Could you copy every line of the data that contains the word "computer"?
※
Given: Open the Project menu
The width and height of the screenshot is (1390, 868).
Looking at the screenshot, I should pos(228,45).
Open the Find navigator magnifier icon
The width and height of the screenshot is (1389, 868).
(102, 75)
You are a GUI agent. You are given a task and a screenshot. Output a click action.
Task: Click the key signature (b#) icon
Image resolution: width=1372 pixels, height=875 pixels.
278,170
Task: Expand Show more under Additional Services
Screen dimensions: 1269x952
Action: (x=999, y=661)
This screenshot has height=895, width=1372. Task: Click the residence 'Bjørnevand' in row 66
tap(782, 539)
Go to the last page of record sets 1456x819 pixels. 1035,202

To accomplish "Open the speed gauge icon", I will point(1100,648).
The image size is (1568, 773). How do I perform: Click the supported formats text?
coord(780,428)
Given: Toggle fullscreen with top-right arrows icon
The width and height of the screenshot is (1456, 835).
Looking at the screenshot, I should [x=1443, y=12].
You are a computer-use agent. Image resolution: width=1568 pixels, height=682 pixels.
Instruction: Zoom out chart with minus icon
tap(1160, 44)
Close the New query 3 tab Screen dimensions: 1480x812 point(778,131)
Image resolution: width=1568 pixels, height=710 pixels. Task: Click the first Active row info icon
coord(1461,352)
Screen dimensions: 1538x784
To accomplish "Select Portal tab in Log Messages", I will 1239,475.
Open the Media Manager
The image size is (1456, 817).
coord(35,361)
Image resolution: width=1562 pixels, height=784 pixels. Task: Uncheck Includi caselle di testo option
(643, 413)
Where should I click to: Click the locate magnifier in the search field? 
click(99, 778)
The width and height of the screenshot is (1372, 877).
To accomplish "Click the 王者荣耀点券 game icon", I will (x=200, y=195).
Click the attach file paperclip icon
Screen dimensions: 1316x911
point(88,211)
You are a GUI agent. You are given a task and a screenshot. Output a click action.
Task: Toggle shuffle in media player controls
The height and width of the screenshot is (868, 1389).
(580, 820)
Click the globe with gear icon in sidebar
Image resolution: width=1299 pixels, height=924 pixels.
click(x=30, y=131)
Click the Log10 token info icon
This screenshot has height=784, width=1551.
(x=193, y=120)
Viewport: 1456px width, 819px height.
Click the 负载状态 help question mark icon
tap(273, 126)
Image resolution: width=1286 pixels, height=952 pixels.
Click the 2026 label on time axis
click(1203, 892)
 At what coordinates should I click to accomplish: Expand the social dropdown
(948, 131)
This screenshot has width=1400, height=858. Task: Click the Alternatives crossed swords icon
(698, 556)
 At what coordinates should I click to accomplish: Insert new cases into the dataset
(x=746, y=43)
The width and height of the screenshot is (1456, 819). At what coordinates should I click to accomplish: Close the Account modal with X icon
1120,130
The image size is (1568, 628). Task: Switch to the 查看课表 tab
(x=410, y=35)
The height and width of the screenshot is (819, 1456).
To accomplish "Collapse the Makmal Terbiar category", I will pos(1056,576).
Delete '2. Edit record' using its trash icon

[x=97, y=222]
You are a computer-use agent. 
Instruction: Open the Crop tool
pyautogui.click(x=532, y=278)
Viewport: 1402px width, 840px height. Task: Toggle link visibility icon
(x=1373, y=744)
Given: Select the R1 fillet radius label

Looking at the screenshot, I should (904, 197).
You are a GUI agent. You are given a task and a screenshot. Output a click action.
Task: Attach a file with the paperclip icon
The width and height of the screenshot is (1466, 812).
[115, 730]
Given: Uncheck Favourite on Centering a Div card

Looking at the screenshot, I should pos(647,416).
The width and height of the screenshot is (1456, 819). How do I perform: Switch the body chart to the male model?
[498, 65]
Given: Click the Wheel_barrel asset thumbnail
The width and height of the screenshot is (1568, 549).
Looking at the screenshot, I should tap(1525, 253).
※
* **Result of the exercise**:
You are a computer-use agent. Image resolution: width=1568 pixels, height=682 pixels.
You are a computer-use agent. 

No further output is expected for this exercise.